Data for processing →

begin

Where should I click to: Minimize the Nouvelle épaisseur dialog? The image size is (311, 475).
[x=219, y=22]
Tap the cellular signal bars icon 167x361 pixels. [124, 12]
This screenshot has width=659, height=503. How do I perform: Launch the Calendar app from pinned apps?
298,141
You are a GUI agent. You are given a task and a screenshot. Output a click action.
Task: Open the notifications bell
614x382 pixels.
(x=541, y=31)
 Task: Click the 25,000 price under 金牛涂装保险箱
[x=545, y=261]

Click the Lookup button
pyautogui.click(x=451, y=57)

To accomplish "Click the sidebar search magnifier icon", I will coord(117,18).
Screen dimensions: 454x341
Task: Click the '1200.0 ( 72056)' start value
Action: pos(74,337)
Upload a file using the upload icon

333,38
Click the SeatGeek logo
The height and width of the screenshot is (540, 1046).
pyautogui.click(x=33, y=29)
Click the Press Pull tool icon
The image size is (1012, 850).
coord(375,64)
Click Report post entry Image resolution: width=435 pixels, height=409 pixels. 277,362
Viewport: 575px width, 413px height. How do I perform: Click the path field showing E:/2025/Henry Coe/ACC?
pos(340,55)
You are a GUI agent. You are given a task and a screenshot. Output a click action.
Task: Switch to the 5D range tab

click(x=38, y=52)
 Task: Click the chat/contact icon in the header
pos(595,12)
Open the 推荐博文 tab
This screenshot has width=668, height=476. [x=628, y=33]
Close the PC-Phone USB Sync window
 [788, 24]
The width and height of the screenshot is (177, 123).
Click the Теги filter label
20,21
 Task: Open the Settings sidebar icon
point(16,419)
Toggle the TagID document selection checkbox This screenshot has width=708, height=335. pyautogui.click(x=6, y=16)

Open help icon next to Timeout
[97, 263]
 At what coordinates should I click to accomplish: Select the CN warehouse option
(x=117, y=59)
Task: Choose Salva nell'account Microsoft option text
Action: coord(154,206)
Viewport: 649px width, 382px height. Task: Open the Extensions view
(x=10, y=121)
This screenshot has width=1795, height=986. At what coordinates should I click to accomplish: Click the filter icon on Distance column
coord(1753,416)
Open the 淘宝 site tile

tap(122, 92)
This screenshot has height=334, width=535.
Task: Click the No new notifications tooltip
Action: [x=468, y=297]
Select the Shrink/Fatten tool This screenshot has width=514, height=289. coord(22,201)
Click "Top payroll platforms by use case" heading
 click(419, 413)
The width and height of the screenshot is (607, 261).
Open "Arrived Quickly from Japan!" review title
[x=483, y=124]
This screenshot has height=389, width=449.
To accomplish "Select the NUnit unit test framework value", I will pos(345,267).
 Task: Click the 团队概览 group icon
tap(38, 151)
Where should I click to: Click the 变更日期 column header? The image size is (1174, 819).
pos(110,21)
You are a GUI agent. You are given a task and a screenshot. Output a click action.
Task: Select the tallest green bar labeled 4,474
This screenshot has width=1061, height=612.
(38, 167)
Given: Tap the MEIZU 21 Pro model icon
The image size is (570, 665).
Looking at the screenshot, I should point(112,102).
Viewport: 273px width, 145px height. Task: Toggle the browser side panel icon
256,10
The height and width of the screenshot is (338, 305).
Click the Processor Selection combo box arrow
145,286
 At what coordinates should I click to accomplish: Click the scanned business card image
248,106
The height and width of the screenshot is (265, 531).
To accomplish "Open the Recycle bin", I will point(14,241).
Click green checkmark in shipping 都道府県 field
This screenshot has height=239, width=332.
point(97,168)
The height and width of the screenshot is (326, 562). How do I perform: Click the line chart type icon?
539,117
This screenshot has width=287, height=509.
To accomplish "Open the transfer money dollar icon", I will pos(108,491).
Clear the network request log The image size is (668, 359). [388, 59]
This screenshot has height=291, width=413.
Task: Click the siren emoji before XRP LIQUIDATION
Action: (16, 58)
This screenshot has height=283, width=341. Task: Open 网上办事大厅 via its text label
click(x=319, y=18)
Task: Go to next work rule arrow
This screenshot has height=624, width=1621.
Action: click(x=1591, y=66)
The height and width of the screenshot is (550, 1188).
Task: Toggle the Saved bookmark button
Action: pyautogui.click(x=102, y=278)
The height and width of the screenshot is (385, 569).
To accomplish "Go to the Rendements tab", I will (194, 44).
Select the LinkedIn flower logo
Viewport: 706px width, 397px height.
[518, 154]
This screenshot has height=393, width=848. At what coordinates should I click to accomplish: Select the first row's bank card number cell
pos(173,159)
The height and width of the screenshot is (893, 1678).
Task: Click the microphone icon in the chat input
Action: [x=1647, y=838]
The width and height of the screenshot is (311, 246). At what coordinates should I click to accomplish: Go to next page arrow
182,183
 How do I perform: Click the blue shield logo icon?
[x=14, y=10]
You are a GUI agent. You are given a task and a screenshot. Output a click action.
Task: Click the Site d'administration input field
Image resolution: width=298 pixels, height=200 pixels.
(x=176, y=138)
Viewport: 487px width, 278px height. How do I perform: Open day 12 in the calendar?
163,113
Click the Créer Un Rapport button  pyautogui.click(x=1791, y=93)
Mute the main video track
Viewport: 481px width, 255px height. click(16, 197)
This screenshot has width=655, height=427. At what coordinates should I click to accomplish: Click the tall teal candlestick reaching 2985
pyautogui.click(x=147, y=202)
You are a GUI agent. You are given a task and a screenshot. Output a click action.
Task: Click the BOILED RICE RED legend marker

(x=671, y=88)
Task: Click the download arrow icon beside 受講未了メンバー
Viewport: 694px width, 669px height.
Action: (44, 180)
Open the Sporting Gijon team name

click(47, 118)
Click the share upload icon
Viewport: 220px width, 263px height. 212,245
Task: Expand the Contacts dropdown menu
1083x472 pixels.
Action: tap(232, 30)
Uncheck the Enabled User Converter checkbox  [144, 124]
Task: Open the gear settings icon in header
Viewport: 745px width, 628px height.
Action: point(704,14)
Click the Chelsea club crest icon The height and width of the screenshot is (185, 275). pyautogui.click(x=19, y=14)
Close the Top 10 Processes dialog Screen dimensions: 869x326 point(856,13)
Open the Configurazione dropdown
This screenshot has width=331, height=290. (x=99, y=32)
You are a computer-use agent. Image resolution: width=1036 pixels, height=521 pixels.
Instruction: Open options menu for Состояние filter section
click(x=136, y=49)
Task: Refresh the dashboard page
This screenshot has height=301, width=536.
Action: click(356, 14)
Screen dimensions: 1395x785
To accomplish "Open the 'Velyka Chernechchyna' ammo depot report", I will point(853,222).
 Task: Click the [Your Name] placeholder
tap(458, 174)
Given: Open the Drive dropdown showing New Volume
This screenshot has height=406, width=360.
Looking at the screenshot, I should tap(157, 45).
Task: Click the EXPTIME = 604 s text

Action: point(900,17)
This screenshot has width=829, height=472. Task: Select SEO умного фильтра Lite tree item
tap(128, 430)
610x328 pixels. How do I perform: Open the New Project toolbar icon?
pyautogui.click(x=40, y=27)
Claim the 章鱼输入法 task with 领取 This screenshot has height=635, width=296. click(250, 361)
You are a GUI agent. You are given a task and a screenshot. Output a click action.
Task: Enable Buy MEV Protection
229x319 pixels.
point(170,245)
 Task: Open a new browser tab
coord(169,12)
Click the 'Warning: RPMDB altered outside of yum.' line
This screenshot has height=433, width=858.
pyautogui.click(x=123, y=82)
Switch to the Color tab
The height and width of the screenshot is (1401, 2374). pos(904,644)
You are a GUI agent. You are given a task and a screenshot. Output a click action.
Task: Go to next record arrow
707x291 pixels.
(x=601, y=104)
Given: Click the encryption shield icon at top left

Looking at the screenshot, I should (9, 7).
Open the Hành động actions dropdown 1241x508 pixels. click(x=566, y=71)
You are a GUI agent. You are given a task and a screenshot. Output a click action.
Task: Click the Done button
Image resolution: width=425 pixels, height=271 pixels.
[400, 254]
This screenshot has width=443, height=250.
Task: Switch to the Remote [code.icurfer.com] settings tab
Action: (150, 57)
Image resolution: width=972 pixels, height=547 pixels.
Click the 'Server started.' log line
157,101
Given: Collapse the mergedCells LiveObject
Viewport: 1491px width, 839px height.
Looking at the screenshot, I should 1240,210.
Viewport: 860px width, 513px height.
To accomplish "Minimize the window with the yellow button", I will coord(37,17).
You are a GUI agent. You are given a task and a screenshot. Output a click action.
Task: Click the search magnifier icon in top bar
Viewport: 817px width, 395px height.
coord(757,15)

end

Exercise details →
Give the records from the line containing "Task: Click the chat/contact" through the line containing "I will pos(345,267)." as a numbered list, leaving out blank lines.

Finished answer →
1.  Task: Click the chat/contact icon in the header
2. pos(595,12)
3. Open the 推荐博文 tab
4. This screenshot has width=668, height=476. [x=628, y=33]
5. Close the PC-Phone USB Sync window
6.  [788, 24]
7. The width and height of the screenshot is (177, 123).
8. Click the Теги filter label
9. 20,21
10.  Task: Open the Settings sidebar icon
11. point(16,419)
12. Toggle the TagID document selection checkbox This screenshot has width=708, height=335. pyautogui.click(x=6, y=16)
13. Open help icon next to Timeout
14. [97, 263]
15.  At what coordinates should I click to accomplish: Select the CN warehouse option
16. (x=117, y=59)
17. Task: Choose Salva nell'account Microsoft option text
18. Action: coord(154,206)
19. Viewport: 649px width, 382px height. Task: Open the Extensions view
20. (x=10, y=121)
21. This screenshot has width=1795, height=986. At what coordinates should I click to accomplish: Click the filter icon on Distance column
22. coord(1753,416)
23. Open the 淘宝 site tile
24. tap(122, 92)
25. This screenshot has height=334, width=535.
26. Task: Click the No new notifications tooltip
27. Action: [x=468, y=297]
28. Select the Shrink/Fatten tool This screenshot has width=514, height=289. coord(22,201)
29. Click "Top payroll platforms by use case" heading
30.  click(419, 413)
31. The width and height of the screenshot is (607, 261).
32. Open "Arrived Quickly from Japan!" review title
33. [x=483, y=124]
34. This screenshot has height=389, width=449.
35. To accomplish "Select the NUnit unit test framework value", I will pos(345,267).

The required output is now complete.